[Items from a dataset]
..............................
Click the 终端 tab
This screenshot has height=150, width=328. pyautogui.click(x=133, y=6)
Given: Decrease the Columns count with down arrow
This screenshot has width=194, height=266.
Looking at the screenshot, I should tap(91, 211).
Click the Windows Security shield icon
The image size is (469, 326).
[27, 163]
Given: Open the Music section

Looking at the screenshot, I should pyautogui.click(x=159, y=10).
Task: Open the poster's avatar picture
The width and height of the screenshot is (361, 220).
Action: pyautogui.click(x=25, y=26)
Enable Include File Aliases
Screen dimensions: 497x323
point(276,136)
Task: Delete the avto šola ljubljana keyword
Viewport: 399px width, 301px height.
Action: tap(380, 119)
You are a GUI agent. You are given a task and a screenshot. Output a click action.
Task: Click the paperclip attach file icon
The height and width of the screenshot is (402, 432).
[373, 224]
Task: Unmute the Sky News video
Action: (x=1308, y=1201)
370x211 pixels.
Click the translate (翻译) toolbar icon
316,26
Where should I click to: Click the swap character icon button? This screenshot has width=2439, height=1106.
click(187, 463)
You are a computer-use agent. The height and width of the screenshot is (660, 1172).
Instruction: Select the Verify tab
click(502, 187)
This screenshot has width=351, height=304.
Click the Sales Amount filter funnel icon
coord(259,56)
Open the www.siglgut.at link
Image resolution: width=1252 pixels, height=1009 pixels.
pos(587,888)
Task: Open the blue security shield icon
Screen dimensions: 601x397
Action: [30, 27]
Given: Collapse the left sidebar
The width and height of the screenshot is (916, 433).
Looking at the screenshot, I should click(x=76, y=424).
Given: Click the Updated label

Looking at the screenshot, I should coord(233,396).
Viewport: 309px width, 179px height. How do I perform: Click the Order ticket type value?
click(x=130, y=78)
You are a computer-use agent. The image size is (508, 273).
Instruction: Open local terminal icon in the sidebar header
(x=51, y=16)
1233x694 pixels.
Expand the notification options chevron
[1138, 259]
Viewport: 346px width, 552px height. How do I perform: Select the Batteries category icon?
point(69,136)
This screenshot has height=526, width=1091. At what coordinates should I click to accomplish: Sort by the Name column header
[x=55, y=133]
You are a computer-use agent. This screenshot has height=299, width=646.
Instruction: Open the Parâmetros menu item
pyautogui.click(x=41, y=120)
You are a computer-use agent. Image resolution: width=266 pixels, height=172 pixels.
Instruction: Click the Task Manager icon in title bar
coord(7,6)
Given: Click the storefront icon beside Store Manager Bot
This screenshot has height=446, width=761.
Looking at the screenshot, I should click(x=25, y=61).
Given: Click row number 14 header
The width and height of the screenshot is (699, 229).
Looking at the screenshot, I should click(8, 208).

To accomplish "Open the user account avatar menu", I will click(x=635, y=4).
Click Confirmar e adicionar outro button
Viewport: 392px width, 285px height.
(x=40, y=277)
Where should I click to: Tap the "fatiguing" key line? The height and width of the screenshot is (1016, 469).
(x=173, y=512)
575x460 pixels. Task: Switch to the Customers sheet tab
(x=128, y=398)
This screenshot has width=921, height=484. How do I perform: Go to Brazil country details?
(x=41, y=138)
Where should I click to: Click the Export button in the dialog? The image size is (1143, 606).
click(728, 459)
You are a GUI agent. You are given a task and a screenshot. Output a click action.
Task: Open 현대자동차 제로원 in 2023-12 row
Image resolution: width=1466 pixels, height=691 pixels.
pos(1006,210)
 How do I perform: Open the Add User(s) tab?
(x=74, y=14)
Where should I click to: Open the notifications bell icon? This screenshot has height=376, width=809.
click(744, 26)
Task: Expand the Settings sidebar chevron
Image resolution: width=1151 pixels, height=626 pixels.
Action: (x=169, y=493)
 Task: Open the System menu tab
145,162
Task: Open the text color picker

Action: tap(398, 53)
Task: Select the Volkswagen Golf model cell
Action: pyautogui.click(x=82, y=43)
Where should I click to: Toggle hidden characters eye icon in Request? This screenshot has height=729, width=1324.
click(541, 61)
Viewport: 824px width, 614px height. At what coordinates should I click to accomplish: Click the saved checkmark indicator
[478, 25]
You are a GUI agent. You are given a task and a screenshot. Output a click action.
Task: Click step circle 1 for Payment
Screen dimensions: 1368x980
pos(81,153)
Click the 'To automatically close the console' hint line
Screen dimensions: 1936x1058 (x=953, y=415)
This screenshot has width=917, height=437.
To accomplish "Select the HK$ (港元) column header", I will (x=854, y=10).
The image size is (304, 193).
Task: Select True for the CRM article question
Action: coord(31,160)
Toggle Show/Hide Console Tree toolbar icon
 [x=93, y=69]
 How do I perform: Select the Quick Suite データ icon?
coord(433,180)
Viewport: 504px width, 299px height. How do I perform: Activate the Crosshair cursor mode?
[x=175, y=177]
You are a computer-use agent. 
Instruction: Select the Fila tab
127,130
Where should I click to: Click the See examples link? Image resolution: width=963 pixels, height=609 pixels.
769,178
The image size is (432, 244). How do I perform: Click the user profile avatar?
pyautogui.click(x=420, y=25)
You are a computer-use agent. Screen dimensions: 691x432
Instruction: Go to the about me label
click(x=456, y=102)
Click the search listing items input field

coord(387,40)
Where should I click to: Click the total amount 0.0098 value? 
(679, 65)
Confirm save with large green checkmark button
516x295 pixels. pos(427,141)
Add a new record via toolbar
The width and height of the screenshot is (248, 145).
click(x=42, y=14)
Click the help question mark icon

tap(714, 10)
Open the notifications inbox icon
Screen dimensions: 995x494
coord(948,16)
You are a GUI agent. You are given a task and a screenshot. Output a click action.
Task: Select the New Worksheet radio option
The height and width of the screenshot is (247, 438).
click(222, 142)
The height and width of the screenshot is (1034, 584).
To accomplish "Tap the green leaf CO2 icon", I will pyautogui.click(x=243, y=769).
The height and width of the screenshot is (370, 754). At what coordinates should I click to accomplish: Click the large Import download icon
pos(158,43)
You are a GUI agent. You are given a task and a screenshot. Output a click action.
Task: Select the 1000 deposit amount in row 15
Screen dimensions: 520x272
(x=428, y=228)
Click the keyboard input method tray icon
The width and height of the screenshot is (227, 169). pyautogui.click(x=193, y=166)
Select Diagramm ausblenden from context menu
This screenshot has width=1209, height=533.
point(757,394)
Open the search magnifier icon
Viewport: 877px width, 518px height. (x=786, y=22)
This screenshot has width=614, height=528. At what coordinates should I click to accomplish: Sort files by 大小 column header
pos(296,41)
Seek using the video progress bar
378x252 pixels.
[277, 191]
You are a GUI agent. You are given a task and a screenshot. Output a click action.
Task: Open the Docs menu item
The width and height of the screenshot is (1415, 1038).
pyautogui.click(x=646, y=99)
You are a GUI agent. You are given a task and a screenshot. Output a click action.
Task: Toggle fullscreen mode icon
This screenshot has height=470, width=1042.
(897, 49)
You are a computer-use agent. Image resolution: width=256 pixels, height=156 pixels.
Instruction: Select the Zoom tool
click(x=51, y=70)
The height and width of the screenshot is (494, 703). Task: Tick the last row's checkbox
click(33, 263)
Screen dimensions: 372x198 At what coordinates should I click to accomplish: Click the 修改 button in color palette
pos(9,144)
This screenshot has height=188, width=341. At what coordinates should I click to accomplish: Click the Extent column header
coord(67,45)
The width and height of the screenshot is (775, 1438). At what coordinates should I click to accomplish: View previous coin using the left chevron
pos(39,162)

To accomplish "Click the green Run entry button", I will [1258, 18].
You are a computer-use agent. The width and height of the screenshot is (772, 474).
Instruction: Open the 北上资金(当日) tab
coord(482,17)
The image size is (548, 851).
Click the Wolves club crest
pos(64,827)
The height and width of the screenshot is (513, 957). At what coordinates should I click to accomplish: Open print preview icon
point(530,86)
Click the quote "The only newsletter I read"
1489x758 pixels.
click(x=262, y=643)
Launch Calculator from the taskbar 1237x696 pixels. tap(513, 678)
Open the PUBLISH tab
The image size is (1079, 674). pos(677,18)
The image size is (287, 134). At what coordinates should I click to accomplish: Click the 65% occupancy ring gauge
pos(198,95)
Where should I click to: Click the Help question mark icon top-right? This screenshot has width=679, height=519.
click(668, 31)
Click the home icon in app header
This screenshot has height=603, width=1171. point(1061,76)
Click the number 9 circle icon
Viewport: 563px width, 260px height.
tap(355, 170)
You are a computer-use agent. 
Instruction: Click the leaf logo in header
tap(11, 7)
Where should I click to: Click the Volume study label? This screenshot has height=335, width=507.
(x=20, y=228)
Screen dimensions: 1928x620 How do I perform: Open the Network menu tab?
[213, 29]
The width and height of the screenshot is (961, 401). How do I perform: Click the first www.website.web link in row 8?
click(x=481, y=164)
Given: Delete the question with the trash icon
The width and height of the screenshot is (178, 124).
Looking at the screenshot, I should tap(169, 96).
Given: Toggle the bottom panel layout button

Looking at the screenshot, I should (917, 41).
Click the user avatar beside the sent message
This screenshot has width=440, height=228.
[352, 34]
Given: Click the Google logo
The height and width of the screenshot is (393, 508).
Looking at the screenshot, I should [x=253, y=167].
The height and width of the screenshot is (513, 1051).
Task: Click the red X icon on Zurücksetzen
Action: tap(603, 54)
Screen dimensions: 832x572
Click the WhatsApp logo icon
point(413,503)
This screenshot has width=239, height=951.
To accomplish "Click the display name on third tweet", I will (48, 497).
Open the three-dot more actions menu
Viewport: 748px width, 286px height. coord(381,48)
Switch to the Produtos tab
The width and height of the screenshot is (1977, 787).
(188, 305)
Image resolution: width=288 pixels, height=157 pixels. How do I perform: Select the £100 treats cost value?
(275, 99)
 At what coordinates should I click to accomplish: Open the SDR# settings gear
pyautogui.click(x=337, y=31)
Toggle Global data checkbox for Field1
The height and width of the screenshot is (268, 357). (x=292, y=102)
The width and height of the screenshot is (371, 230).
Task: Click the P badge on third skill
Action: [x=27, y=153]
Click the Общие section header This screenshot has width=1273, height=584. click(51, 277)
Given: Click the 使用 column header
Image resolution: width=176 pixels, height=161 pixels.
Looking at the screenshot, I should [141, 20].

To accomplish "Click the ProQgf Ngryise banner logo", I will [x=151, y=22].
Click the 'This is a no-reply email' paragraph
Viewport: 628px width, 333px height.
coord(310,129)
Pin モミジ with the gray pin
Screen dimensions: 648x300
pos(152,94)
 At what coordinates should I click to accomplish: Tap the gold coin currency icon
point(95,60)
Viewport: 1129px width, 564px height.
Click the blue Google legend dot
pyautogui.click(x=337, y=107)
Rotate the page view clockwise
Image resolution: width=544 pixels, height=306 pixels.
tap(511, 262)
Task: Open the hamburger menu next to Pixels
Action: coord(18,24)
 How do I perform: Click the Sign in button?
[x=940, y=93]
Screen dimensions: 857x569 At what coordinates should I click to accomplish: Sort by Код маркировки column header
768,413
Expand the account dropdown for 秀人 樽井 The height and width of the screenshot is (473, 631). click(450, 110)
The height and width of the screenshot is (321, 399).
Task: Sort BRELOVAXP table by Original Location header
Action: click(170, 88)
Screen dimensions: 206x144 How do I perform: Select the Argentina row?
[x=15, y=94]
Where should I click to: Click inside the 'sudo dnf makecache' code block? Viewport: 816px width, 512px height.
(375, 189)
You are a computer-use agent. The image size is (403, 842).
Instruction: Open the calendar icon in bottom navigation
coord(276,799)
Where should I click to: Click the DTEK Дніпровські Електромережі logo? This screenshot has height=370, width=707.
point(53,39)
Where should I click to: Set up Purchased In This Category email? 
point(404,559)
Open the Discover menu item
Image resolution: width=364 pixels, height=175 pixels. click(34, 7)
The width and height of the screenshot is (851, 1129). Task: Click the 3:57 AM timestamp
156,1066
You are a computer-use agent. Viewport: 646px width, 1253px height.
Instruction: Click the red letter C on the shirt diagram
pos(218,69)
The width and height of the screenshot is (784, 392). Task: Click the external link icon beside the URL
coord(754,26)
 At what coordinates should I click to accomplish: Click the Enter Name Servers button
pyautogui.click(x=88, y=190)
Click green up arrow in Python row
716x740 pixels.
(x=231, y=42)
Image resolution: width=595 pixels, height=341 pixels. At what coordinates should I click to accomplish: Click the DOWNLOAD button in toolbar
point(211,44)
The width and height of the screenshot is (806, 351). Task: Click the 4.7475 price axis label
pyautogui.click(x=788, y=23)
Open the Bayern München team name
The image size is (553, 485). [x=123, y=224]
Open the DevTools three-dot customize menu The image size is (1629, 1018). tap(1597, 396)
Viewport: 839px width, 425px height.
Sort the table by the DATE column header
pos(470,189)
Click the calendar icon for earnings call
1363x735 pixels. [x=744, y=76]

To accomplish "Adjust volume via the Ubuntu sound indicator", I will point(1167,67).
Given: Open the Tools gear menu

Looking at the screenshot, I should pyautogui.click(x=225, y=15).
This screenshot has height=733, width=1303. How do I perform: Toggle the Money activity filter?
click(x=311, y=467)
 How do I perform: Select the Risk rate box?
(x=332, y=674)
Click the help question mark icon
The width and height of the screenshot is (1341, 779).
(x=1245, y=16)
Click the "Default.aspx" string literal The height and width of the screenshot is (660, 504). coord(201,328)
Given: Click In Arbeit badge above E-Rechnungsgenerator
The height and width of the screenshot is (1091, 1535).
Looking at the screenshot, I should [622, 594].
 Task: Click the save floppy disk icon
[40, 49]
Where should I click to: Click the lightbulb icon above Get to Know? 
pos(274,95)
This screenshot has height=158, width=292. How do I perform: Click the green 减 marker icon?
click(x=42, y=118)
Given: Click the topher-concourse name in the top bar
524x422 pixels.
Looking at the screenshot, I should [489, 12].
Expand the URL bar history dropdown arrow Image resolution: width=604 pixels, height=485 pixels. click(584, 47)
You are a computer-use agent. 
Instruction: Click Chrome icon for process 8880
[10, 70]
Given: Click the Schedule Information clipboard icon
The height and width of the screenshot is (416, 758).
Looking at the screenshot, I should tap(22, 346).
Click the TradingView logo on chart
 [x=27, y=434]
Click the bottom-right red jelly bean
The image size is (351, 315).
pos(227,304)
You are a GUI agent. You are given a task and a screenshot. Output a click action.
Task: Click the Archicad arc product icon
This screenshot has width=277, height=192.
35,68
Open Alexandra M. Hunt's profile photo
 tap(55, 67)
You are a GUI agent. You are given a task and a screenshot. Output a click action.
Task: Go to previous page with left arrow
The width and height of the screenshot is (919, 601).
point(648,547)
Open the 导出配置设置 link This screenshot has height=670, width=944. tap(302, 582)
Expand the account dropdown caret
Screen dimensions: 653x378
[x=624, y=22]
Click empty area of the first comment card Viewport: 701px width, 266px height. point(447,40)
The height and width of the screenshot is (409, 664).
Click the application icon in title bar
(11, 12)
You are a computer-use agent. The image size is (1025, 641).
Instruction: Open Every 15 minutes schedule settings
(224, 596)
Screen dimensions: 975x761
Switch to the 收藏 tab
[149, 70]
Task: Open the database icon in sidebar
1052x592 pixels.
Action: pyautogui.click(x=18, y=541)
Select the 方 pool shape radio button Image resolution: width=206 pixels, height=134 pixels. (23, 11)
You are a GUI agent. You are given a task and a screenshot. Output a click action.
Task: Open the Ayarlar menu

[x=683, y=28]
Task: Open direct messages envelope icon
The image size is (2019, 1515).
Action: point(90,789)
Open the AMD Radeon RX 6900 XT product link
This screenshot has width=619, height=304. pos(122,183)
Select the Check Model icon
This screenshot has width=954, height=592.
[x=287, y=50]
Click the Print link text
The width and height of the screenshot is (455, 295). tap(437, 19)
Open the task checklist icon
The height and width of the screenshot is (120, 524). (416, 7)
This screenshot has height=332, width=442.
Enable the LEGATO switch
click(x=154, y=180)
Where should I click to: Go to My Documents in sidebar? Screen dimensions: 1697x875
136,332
..............................
◆ EXERCISE REQUIREMENTS: For every line above with the word "Delete" in it, make a copy.

◆ FINISHED TASK:
Task: Delete the avto šola ljubljana keyword
Given: Delete the question with the trash icon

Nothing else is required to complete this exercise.